--- START Data section ---

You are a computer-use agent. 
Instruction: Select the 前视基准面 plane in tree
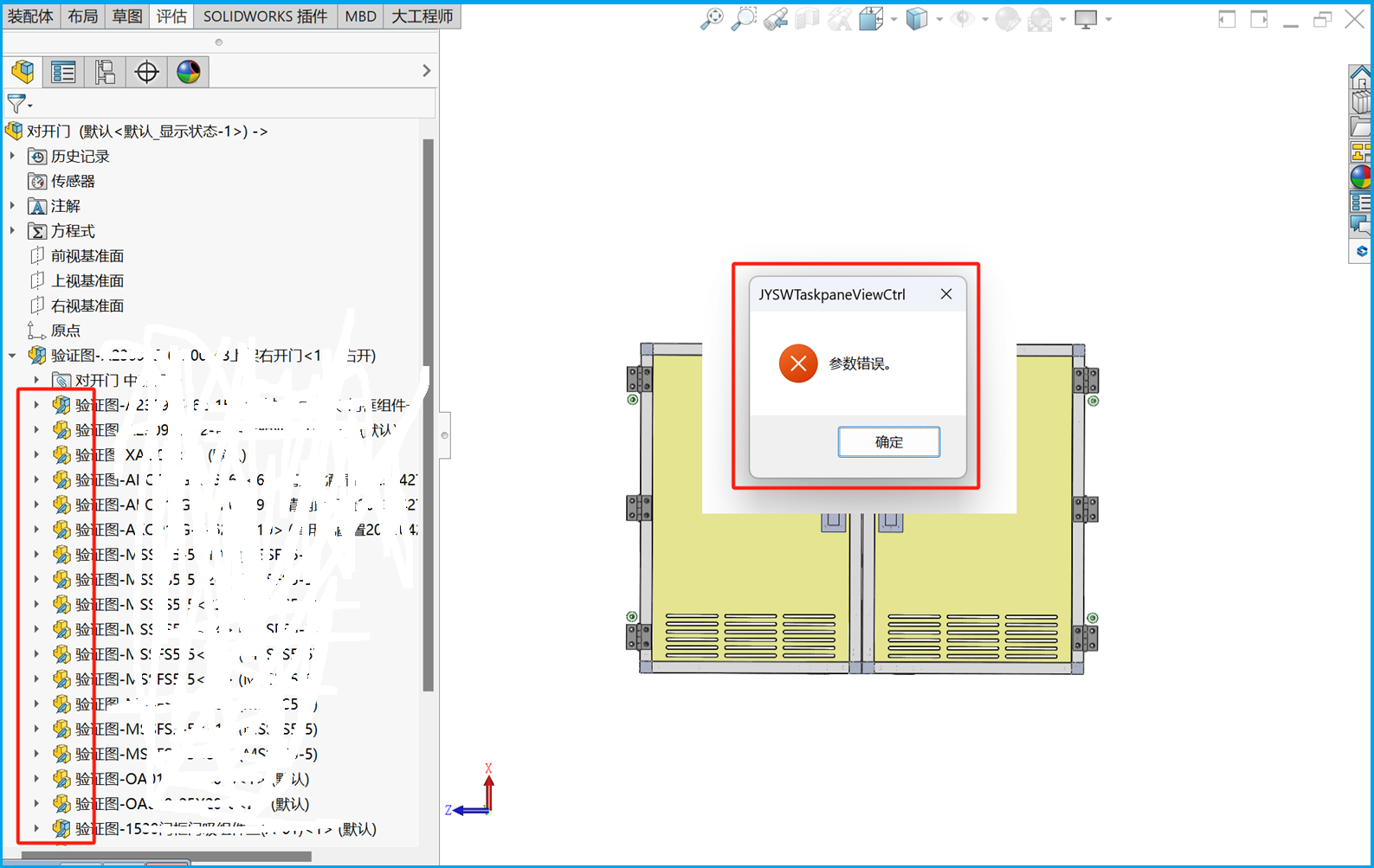click(x=87, y=256)
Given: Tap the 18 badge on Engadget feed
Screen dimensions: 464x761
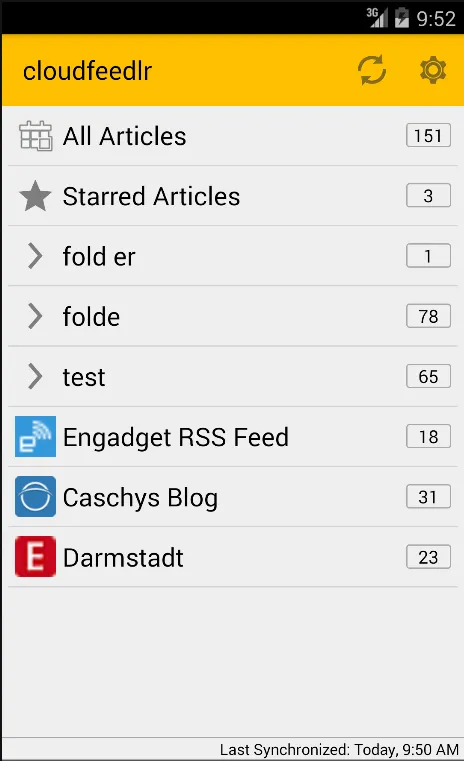Looking at the screenshot, I should coord(428,436).
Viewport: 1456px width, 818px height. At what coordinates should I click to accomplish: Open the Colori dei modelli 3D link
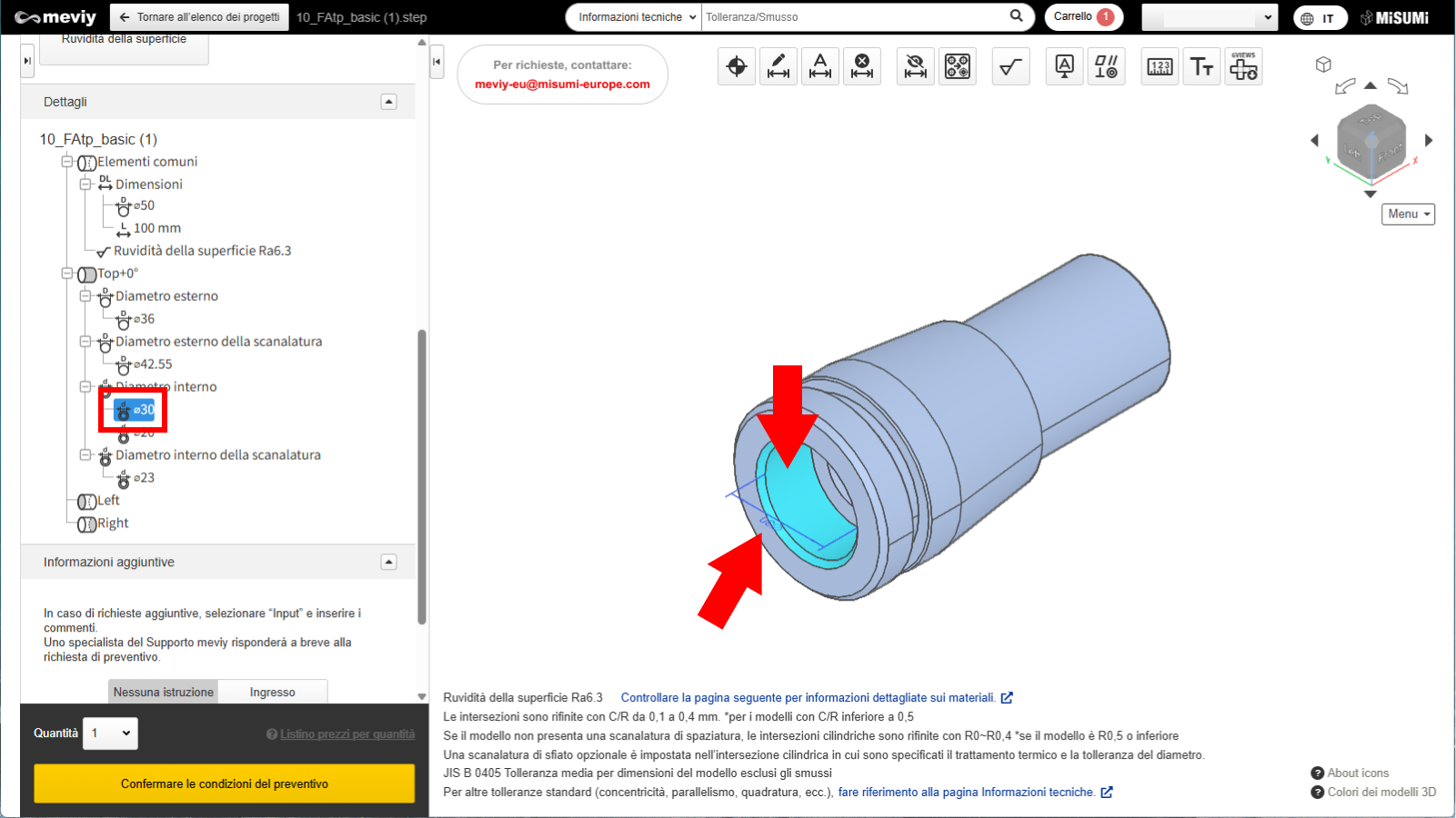pos(1381,792)

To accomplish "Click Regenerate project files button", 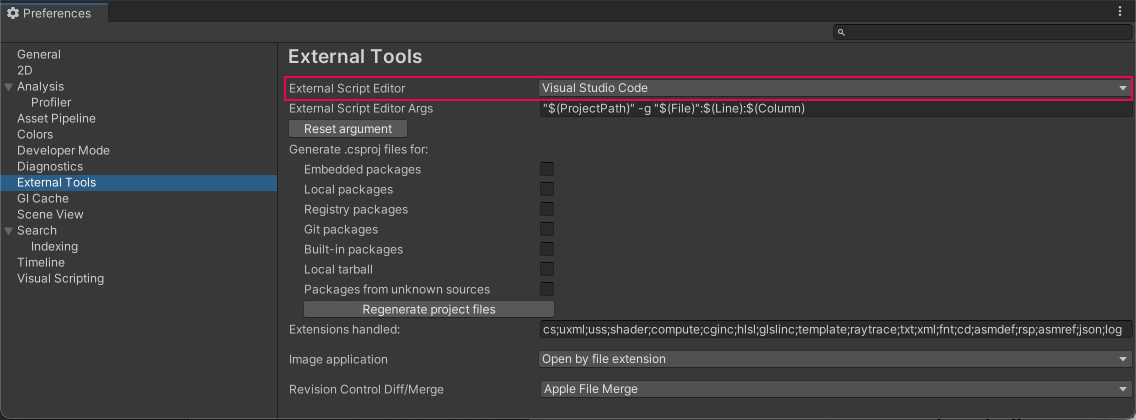I will coord(429,309).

--- END Data section ---

Work to do
Copy out the material from its first line through the line containing "Looking at the", including both, with the pictures omitted.

Task output
You are a computer-use agent. 
Instruction: Select the 前视基准面 plane in tree
click(x=87, y=256)
Given: Tap the 18 badge on Engadget feed
Screen dimensions: 464x761
Looking at the screenshot, I should coord(428,436).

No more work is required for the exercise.